It has been 114 years to the day since a Salford priest scored five goals against Real Madrid in a 6-2 win for a team of trainee priests.
Father Edward Power, who was 22 at the time, lined up in a team of priests from the Royal English College in Valladolid against Madrid Football Club for a one-off match in April 28, 1907.
Madrid FC, who would be renamed Real Madrid in 1920, had just come off the back of a third straight Spanish Cup win and were known as the best team in Spain.
The Spanish champions scored in the first minute of the game in what they surely saw as a routine victory.
However, the Bolton-born Edward Power would ensure the hosts would not be in for an easy ride. Father Power scored a hattrick in the first half, two more in the second half and even had one disallowed with the priests coming out 6-2 victors.
The match report in La Correspondencia de España after the match was full of praise for the seminarians, stating: “The football played by the seminarians of Valladolid being one of study, precision and accuracy, it seems to all intents and purpose to have been learnt from a textbook.
“The seminarians did not waste a pass and all 11 players moved like one with one intelligence and one will controlling their every movement and thought.
“There is no doubt if this team played in the Spanish league, it would have won it for sure.”
Tony Flynn, a local historian, discovered the story in the Eccles Journal which recalled Father Power’s death in 1965 and mentioned the famous match, he did some digging for Salford Online.
He said: “I got in touch with the Salford Diocese and asked if they knew anything more about Edward Power. They gave me more information about his life and how he became an army chaplain, serving in the trenches in the First World War.
“I found this fascinating character and the more I looked into him, the more interesting he became.
“That was it really, it was quite a quirky story and attracted quite a bit of attention.
“Who knows how his life would have panned out, whether he was that great a footballer or were Madrid that bad a team?

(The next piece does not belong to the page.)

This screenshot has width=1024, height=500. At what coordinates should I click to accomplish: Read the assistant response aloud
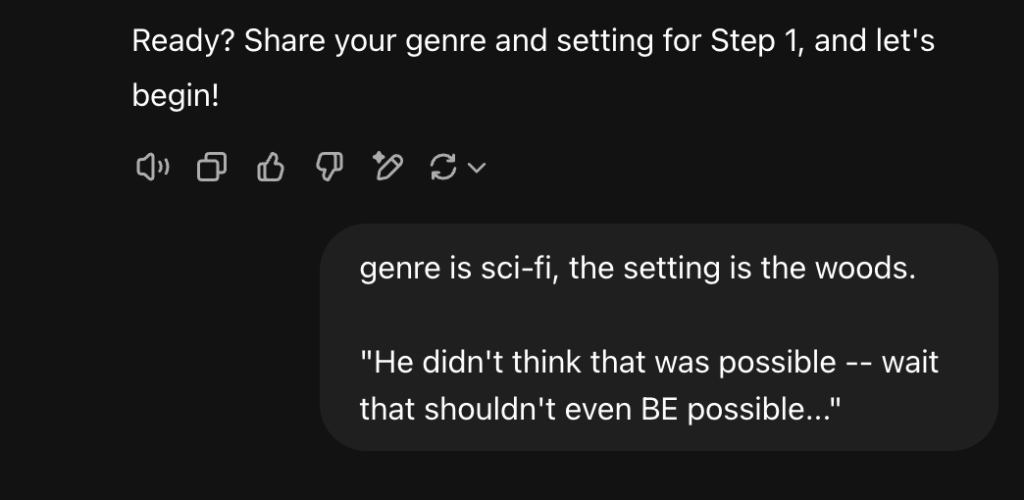pyautogui.click(x=154, y=168)
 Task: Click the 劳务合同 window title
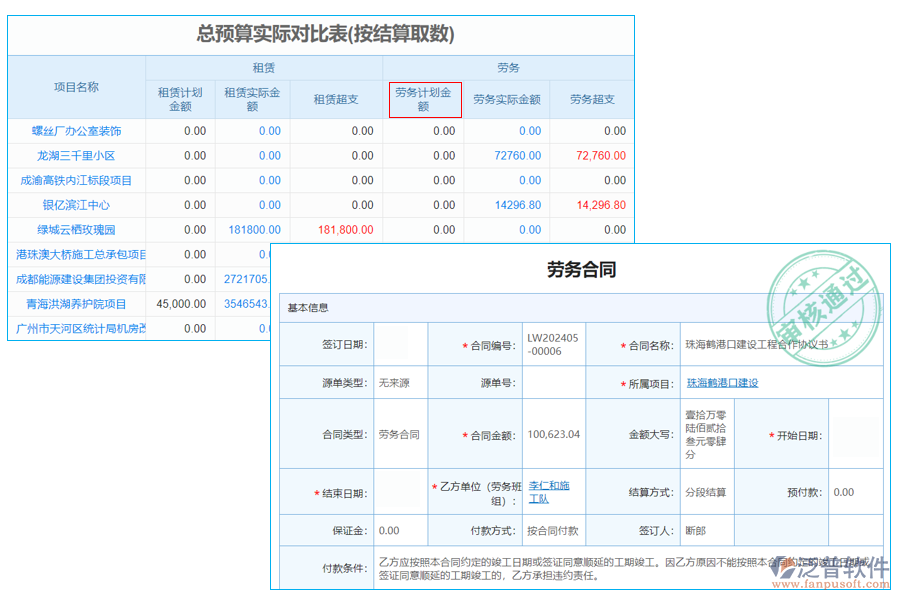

But he must have had some skills, Madrid were no slouches.”
From five-goal poacher to parish priest – Father Power’s life:
Father Edward was born in 1885 in Bolton and went to Spain for priest training in 1904. He was ordained in June 1910 at the age of 25 by the Archbishop of Valladolid. He then went to Chorlton in 1910, before going to Salford Cathedral until 1917.
Power served in the First World War as an army chaplain in the trenches for the final year of the war and was discharged from the army in 1920.
After the war, he returned to Lancashire as a curate, assisting priests in Ramsbottom in 1920 and Bury in 1923. He was also based in Swinton in 1923 and Moorside until he retired in 1940. He died at the age of 80 in 1965.
Father Linehan, who was in goal and captained the side to victory, was another priest who served in the First World War. He was based in Dardanelles, Mesopotamia and Gallipoli around the Mediterranean, and later became a priest in Salford too.
A reunion 50 years later:
Manchester United played Real Madrid in a European Cup game on April 25 1957, with the surviving priests invited to meet the players after the game. Father Power and Father Linehan were both in attendance.
Tony Flynn added: “It was nice when he was taken onto the pitch at Old Trafford in 1957 when Madrid came over, Real Madrid still remembered these priests that pummelled their football team.”
It was reported that Santiago Bernabéu, the President of Real Madrid at the time, who also played in the historic match 50 years before, said to Father Power: “That game changed the whole history of football in Spain by showing us how football should be played.”
When that group of priests stepped on to the pitch 114 years ago, they surely had no idea of the impact they would have on Spanish football, according to the words of Santiago Bernabéu.